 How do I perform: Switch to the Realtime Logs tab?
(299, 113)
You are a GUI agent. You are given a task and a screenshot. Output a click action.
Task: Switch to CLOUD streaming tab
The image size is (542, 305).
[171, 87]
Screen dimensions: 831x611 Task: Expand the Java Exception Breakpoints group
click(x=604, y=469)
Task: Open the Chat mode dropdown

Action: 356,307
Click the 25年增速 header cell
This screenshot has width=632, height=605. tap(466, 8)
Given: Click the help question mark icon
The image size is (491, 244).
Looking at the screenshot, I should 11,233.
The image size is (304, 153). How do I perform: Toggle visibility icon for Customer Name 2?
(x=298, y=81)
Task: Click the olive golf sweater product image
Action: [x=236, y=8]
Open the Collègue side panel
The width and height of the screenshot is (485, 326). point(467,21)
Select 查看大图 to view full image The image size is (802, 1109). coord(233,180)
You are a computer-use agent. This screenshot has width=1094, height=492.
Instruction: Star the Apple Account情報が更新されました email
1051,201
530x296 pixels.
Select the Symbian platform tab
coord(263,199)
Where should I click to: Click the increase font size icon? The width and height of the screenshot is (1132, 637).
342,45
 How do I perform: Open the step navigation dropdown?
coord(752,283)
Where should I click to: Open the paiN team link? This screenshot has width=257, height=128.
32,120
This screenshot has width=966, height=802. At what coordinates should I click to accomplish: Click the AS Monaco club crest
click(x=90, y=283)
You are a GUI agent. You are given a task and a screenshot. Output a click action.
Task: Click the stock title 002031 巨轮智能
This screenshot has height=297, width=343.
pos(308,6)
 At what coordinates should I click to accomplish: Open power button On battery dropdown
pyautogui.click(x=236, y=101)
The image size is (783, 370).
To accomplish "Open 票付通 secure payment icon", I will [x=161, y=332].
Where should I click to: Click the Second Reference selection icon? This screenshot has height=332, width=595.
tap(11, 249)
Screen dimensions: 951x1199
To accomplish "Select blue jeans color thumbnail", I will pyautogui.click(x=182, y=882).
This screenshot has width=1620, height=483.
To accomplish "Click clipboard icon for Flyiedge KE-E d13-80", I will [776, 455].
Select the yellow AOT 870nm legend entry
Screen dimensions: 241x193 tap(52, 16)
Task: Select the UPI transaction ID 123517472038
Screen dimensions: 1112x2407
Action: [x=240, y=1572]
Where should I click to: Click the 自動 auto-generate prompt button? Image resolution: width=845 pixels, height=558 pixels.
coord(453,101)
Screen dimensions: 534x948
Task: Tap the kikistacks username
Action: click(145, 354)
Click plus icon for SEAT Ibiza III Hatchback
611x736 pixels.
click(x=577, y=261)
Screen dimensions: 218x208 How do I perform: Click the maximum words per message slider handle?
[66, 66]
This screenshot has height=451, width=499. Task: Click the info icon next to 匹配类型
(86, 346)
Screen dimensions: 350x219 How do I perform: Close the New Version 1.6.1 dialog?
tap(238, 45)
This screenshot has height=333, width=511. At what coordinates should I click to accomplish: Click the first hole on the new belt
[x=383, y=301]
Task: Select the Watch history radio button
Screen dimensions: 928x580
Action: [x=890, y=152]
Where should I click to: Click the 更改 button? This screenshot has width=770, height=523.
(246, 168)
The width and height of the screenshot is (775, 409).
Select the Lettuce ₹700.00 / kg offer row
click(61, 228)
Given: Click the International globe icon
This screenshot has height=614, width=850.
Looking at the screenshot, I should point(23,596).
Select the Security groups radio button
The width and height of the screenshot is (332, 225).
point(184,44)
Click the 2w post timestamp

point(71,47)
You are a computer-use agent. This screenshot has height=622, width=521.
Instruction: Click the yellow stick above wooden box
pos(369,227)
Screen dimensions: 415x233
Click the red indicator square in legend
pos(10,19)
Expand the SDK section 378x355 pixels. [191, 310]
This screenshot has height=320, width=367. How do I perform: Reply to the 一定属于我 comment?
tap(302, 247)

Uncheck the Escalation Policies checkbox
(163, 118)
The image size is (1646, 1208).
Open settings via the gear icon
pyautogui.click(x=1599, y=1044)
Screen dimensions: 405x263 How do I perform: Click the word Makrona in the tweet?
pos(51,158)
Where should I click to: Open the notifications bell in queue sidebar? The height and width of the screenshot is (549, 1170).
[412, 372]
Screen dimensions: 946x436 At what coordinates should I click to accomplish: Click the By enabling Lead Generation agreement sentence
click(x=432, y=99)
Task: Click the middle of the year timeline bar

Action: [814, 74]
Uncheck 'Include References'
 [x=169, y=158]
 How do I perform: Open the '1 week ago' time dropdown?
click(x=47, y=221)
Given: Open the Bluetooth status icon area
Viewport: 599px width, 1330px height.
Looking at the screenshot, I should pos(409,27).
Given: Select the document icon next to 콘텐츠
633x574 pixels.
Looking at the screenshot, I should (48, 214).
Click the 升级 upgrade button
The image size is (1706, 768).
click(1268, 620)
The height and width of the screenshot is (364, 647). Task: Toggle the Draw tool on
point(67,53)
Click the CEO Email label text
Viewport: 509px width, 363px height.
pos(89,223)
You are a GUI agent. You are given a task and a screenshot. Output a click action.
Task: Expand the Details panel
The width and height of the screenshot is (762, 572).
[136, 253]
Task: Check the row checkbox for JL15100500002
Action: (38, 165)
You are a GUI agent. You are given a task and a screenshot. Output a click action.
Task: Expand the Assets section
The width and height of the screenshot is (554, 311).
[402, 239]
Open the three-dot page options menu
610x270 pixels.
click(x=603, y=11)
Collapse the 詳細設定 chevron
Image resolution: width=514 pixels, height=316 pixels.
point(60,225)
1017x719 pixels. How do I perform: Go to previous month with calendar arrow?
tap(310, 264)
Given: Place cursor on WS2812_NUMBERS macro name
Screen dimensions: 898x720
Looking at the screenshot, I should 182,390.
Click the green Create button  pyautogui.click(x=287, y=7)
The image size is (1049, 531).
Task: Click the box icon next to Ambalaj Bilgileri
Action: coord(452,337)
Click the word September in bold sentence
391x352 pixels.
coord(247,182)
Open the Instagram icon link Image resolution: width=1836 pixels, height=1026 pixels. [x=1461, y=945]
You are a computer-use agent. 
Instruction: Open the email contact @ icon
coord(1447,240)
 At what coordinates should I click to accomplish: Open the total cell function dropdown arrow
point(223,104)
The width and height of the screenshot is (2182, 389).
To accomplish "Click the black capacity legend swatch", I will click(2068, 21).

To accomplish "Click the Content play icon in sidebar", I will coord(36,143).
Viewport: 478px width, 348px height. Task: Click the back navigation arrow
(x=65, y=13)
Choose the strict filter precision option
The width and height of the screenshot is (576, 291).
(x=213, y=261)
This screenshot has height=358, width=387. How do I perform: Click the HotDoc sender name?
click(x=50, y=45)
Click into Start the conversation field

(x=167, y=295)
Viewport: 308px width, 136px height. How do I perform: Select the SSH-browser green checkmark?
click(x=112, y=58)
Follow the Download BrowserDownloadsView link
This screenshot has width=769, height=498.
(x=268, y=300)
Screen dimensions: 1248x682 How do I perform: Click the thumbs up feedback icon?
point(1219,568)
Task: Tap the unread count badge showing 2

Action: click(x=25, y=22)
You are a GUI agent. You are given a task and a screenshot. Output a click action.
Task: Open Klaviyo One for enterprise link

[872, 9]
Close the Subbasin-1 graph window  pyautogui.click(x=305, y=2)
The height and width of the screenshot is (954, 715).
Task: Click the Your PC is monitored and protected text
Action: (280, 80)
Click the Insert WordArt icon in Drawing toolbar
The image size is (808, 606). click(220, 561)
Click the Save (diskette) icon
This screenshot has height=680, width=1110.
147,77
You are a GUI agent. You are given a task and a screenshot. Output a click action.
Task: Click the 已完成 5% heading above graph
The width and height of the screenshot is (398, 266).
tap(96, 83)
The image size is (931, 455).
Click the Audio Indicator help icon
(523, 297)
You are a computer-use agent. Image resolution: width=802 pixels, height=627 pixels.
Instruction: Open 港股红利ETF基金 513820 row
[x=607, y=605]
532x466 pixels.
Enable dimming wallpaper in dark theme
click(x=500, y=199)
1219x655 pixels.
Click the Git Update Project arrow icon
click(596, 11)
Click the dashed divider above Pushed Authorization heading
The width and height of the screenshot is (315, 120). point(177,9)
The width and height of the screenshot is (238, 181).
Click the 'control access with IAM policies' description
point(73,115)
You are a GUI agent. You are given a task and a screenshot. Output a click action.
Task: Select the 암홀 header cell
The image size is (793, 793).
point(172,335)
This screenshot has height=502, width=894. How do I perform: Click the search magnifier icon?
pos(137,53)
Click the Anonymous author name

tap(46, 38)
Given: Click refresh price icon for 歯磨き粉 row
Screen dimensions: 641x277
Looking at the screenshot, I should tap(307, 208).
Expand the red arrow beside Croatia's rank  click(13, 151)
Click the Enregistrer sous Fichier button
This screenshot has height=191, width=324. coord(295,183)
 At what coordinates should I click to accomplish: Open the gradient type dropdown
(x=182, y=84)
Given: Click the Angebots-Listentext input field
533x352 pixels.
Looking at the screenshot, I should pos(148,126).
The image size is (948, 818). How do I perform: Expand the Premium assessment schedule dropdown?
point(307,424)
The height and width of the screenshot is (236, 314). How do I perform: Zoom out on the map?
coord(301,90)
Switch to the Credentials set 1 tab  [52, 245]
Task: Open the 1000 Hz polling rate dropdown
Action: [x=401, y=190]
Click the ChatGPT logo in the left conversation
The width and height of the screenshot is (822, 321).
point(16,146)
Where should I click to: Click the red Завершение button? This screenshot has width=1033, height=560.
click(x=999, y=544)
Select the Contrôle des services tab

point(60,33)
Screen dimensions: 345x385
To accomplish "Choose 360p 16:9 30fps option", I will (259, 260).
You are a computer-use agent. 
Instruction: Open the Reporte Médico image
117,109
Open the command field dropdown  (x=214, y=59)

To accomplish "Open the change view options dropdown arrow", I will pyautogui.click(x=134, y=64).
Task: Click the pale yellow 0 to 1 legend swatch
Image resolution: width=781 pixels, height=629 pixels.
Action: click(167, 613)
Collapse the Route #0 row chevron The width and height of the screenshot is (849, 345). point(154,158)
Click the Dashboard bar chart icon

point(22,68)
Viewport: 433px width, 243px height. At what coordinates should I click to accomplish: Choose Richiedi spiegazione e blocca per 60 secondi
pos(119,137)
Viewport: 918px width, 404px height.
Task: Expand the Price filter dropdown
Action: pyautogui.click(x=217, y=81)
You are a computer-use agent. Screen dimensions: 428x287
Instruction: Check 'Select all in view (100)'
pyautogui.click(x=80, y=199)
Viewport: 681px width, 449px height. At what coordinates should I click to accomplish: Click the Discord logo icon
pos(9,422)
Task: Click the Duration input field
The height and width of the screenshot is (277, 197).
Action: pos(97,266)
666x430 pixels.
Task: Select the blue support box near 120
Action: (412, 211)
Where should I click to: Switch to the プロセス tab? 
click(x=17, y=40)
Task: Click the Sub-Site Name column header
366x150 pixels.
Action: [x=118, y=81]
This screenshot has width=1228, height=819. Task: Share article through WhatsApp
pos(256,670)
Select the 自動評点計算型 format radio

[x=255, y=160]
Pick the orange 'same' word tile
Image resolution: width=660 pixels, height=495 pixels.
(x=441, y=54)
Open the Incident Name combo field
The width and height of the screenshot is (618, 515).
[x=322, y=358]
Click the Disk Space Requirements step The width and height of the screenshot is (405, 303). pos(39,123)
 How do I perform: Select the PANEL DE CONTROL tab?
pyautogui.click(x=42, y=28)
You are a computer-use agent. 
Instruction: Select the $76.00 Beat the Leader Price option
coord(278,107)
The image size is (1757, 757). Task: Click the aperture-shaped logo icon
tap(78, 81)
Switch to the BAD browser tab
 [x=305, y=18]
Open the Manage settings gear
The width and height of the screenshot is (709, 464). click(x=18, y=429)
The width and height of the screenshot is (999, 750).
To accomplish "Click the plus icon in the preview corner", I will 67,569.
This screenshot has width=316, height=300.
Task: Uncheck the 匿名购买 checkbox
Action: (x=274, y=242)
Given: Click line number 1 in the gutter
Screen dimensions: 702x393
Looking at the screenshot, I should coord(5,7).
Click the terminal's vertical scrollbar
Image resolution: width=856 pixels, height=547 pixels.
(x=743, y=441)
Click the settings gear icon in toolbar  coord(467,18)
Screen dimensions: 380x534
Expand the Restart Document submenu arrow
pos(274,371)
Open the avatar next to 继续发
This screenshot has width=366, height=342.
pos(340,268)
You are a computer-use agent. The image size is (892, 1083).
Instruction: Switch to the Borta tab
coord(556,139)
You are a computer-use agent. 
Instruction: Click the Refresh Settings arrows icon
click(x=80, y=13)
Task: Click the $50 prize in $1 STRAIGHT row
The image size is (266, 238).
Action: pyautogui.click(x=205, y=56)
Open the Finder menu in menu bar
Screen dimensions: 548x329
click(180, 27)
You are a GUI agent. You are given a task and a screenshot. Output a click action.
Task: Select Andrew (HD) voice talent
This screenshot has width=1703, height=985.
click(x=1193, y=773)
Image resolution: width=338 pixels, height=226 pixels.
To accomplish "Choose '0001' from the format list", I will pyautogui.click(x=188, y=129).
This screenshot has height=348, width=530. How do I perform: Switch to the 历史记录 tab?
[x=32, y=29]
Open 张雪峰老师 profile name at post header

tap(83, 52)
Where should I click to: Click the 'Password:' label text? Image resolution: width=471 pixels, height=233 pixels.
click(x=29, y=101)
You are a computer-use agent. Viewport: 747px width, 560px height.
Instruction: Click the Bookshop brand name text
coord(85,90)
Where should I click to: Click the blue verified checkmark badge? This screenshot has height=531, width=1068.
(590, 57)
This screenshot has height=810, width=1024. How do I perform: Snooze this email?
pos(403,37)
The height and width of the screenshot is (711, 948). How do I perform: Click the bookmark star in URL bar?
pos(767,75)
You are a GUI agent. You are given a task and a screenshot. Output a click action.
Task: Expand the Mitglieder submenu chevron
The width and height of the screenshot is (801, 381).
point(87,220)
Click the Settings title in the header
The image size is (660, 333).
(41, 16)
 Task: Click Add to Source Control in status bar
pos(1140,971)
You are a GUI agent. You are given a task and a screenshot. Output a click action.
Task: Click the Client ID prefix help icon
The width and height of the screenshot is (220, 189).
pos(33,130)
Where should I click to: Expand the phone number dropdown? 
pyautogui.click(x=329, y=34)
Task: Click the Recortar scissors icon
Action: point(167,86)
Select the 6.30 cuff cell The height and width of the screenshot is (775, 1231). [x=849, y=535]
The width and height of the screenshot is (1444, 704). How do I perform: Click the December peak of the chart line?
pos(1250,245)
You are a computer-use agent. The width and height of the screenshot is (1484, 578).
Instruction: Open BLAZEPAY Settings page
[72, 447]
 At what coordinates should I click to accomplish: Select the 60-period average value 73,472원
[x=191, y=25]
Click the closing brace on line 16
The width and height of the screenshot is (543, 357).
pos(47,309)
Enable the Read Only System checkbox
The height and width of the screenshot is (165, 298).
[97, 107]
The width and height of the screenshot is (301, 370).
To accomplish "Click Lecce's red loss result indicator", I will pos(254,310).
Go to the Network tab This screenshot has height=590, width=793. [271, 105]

***

YOUR OBJECTIVE: The required output is every line above from the one with "Viewport: 599px width, 1330px height." down to the one with "Task: Expand the Assets section", restated word for word, ends included.

SOLUTION TO THIS EXERCISE:
Viewport: 599px width, 1330px height.
Looking at the screenshot, I should pos(409,27).
Given: Select the document icon next to 콘텐츠
633x574 pixels.
Looking at the screenshot, I should (48, 214).
Click the 升级 upgrade button
The image size is (1706, 768).
click(1268, 620)
The height and width of the screenshot is (364, 647). Task: Toggle the Draw tool on
point(67,53)
Click the CEO Email label text
Viewport: 509px width, 363px height.
pos(89,223)
You are a GUI agent. You are given a task and a screenshot. Output a click action.
Task: Expand the Details panel
The width and height of the screenshot is (762, 572).
[136, 253]
Task: Check the row checkbox for JL15100500002
Action: (38, 165)
You are a GUI agent. You are given a task and a screenshot. Output a click action.
Task: Expand the Assets section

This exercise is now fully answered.